**Consignes:**
(1) Les affirmations suivantes sont-elles conformes au texte à lire ? Répondez par oui ou par non et citez chaque fois les mots du texte qui justifient votre réponse.
(a) L'auteur reconnaît avoir toujours éprouvé du mépris pour les athées.
(b) Nietzsche est présenté comme un athée mystique.
(c) Spinoza ne parle presque jamais de Dieu dans son Éthique.
(2) Traduisez en anglais cette phrase du texte à lire : « Beaucoup d'athées ne sont athées que parce que, mystiques, ils refusent des idoles qui usurpent le nom de Dieu. »
(3) Répondez brièvement à chaque question d'après le texte à lire.
(a) Sur quel site l'auteur a-t-il donné l'entretien lu par Christine ?
(b) Quel paramètre les rationalistes athées oublient-ils, selon l'auteur ?
(c) À quel numéro du Gai savoir l'auteur renvoie-t-il ?

Chère Christine, vous écrivez, ayant lu mon entretien sur Boulevard Voltaire : "Quel mépris pour les athées qui confondraient « intelligence et calcul » et qui ne verraient dans la vie « qu’un matériau qui se gère » en oubliant l’amour. Je n'ai jamais eu le moindre mépris pour les athées. Vous me citez, mais pas complètement.

Voici ce que je disais : "Les rationalistes athées, eux, confondent l’intelligence et le calcul. Pour eux, la vie n’est qu’un matériau qui se gère. Ils oublient un paramètre : l’amour. Nous le paierons cher !". Je n'envisageais pas de mettre en cause tous les athées en tant qu'athées, mais uniquement les rationalistes athées.

- Peut-on être athée sans être rationaliste ? demanderez-vous peut-être. - A l'évidence, oui, répondrais-je. Nietzsche est un athée mystique, qui démarque le Pari de Pascal en faveur de son propre pari à lui, le pari du rien, de l'éternel retour du même et de "l'éternel sablier de l'existence" sur l'horizon infini du vide (cf. Le Gai savoir n°124). Beaucoup d'athées ne sont athées que parce que, mystiques, ils refusent des idoles qui usurpent le nom de Dieu. D'autres sont athées (tel Feuerbach) parce qu'ils estiment que tout ce que l'homme donne à Dieu comme attribut, il se l'ôte à lui-même dans une aliénation masochiste. Pour Feuerbach, c'est l'homme qui est Dieu : "Toute conscience de soi est une conscience de soi de Dieu". On retrouve là quelque chose de l'élan sublime de Spinoza, l'athée qui parle de Dieu presque à chaque ligne de son Ethique, parce que pour lui l'exercice de la raison est un exercice absolu et donc divin. Spinoza est dans une forme de rationalisme, c'est vrai, mais alors un rationalisme sublime où la Raison n'est pas la petite comptable qui vient vous avertir que le jeu est fini et que, circulez il n'y a rien à voir, rien à savoir, rien à croire, mais où cette Raison est plutôt comme une image plausible du tout dans la moindre déduction, une image tellement belle qu'elle parvient à faire oublier l'existence concrète et toujours imprévisible.

**Documents fournis:**
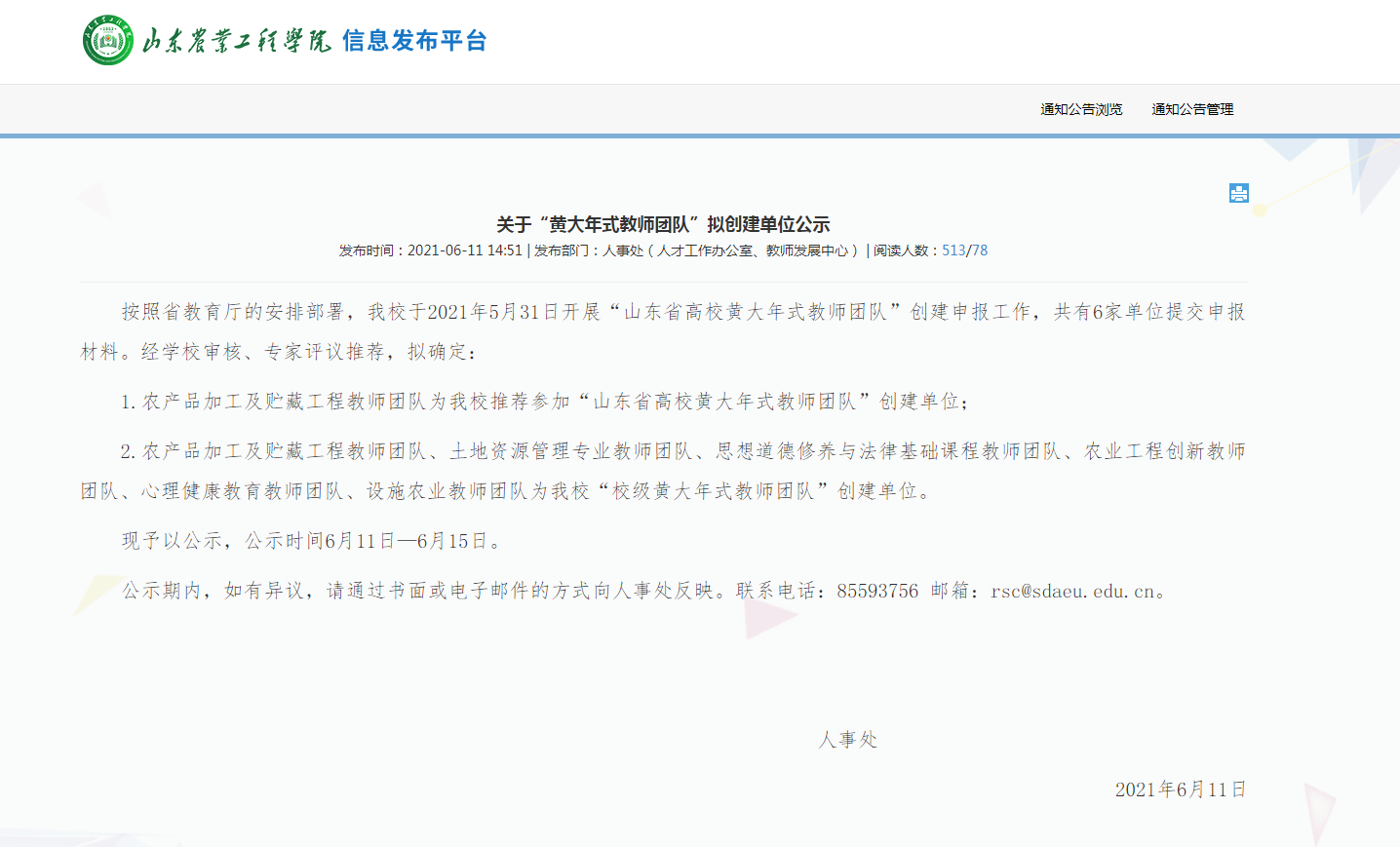Click the blue read count 513/78
This screenshot has height=847, width=1400.
(x=964, y=250)
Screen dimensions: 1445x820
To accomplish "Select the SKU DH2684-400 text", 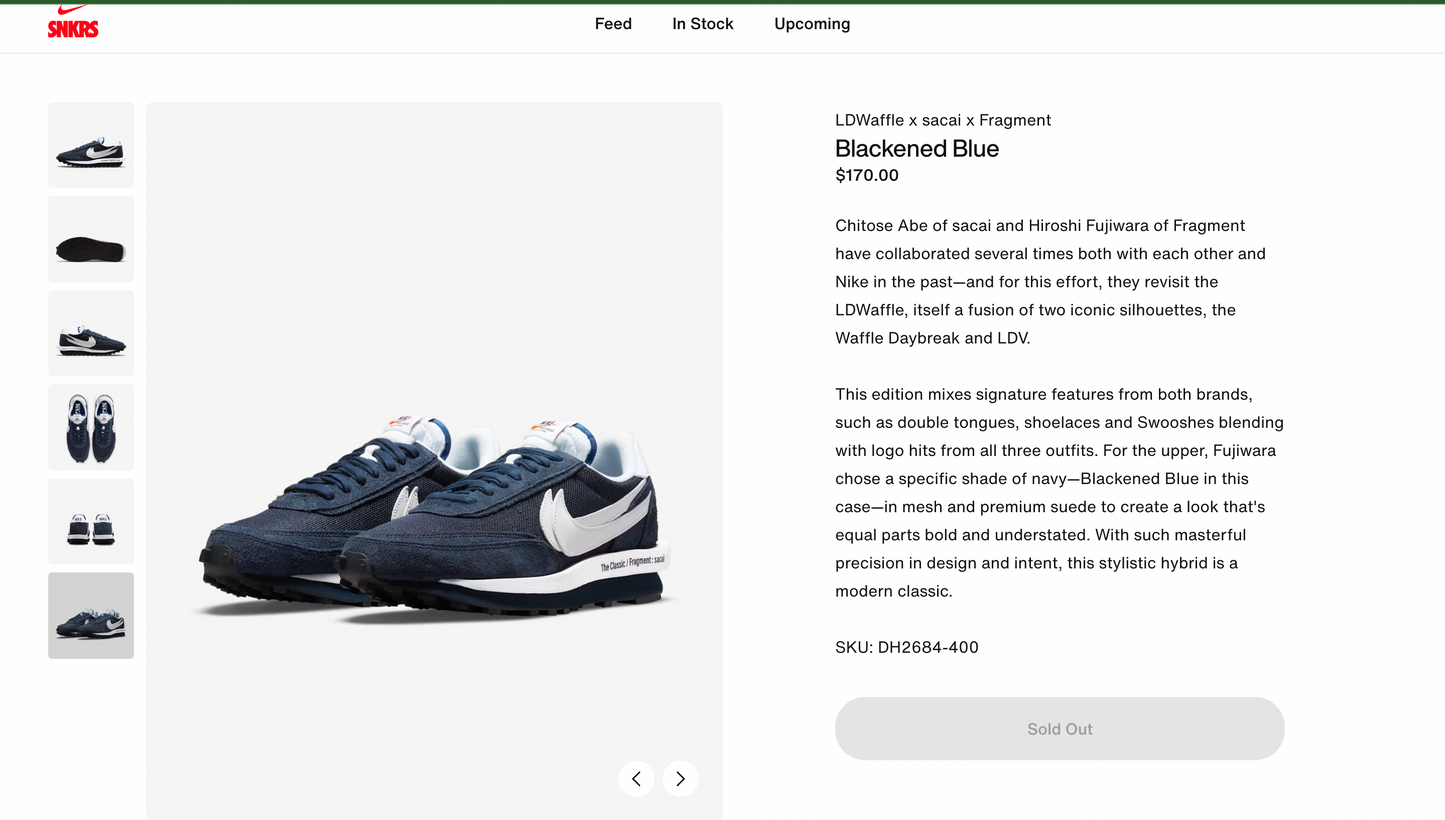I will [906, 647].
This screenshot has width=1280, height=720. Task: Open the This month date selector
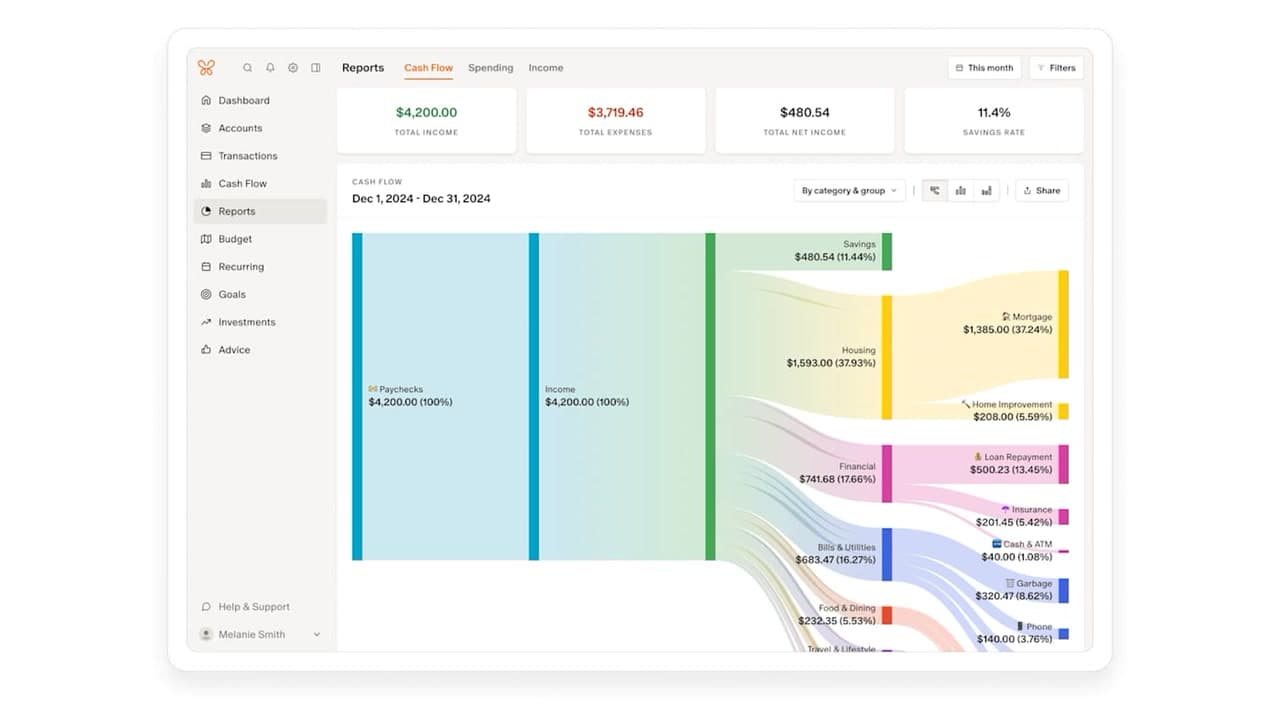984,67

**Réponses proposées:**
(1)
(a) Non : « Je n'ai jamais eu le moindre mépris pour les athées. »
(b) Oui : « Nietzsche est un athée mystique »
(c) Non : « l'athée qui parle de Dieu presque à chaque ligne de son Ethique »

(2) Many atheists are atheists only because, being mystics, they reject idols that usurp the name of God.

(3)
(a) Boulevard Voltaire.
(b) L'amour.
(c) Le n°124.